De la misma forma, el desinterés de los poderes del Estado para tratar de mejorar el fundamental servicio público, es absolutamente el mismo de antaño.
La falta de medicamentos, insumos, instrumentos médicos y especialistas, acompañan el día a día de nosocomios donde el paciente en verdad debe pedir a su enfermedad ser paciente. Para completar lo inalterable, sigue la presencia de carentes de vergüenza e ineptos galenos que juegan a ser médicos, prolongando males y hasta originando muertes evitables. No es ninguna leyenda urbana, sino padecimiento de cientos de personas desesperadas por alcanzar curas a sus males.
Entonces, en esta ecuación compuesta por sumas de penurias de la gente, retrasos en atenciones, desprecio de autoridades y malos tratos hasta del perro en hospitales estatales, dan el resultante de lo denigrante.

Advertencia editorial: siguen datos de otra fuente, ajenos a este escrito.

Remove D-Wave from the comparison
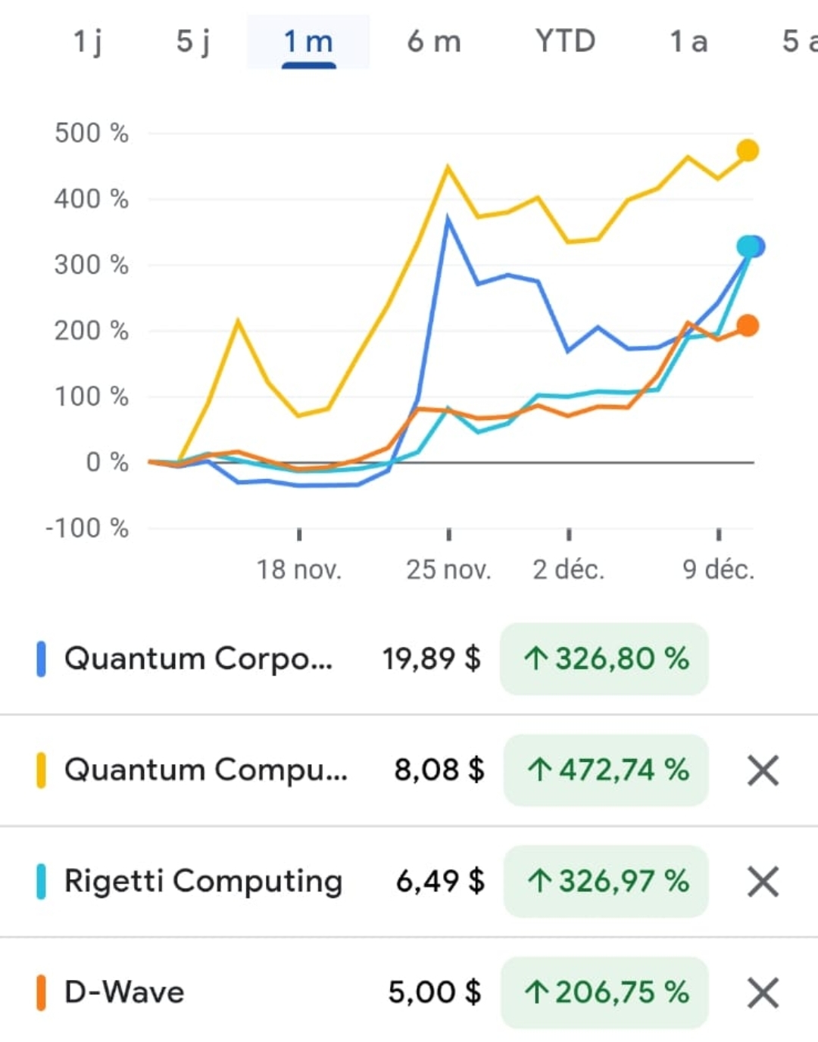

Cada paraguayo, esperanzado con alguna atención médica, ni siquiera de calidad, pero al menos digna, no puede seguir mendicante de buenas voluntades, luego de esperar horas en largas filas compartidas de necesidades, para en el mejor de los casos confirmar que está enfermo.

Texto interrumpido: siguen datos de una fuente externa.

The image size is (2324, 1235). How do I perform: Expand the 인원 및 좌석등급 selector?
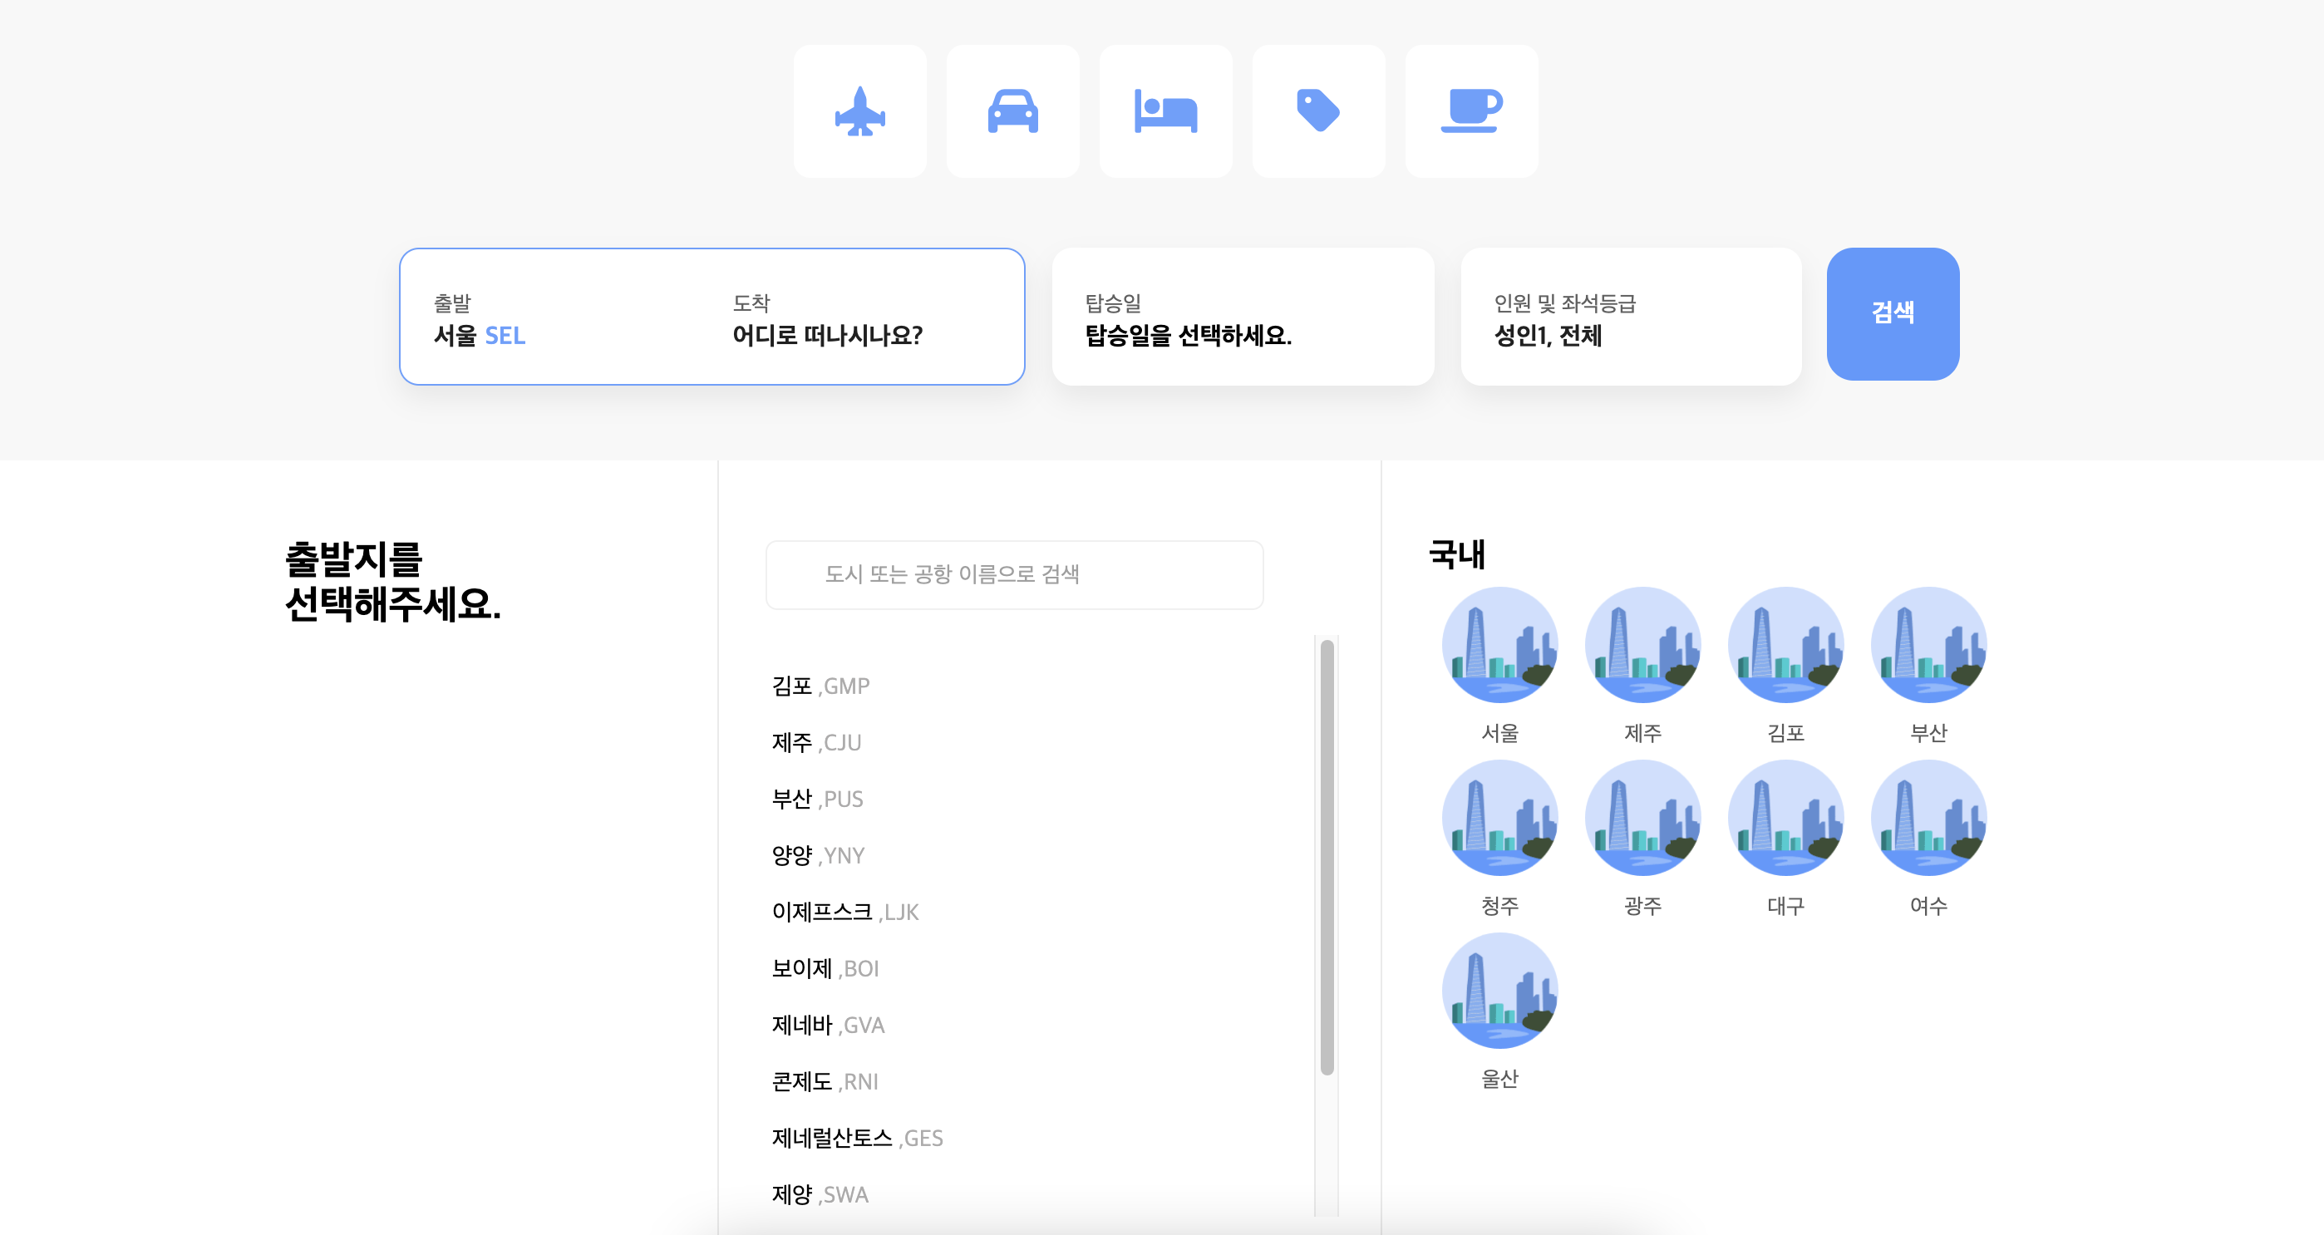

Nadie apunta a la generación de milagros por parte de médicos y enfermeras, sino a un trato correcto, humano y de extremo profesionalismo. Se les pide lo mínimo y en muchos casos ni siquiera se llega a lo mediocre.
Pueden rasgarse las vestiduras de la hipocresía, desde directores de hospitales hasta el último personal de blanco, pero llamativamente el silencio reina cuando apañan a médicos de guardia que prefieren dormir o ausentarse antes que atender en tiempo y forma a desesperados por el dolor, dar diagnósticos irresponsables sin seguir protocolos básicos, aprovecharse del prójimo anteponiendo negociados y para colmo denigran. No es la generalidad, pero que notoria es esa “minoría”.
El hacerse del ñembotavy y no comprender que lo descrito es realidad de ayer y de hoy, es tomadura de pelo extremo al pueblo.
Todo lo que tiene que ver con la falta de empatía de funcionarios públicos, merece padecer lo mismo, a ver si hay aprendizaje de recomposición de valores. Todo maltrato de médicos y funcionarios es inadmisible, y viceversa.
Toda lo que es ajeno al respeto de la dignidad humana, incluyendo la desatención, desinterés al dolor ajeno, estando obligado por juramentos y salarios, es tan cruel como denigrante.
Hay que aplastar egos de mediocres que tratan de disimular soberbias con batas y chombas, adornando cuellos con estetoscopios, y a quienes se creen superiores por estar frente a una computadora como personal administrativo de un ente previsional.
Incluir al padecimiento físico vejámenes ya no debe ser la cotidianeidad de ciudadanos dolientes, que cargan con la cruz de la pobreza material. La salud pública que maltrata no debe seguir siendo normal.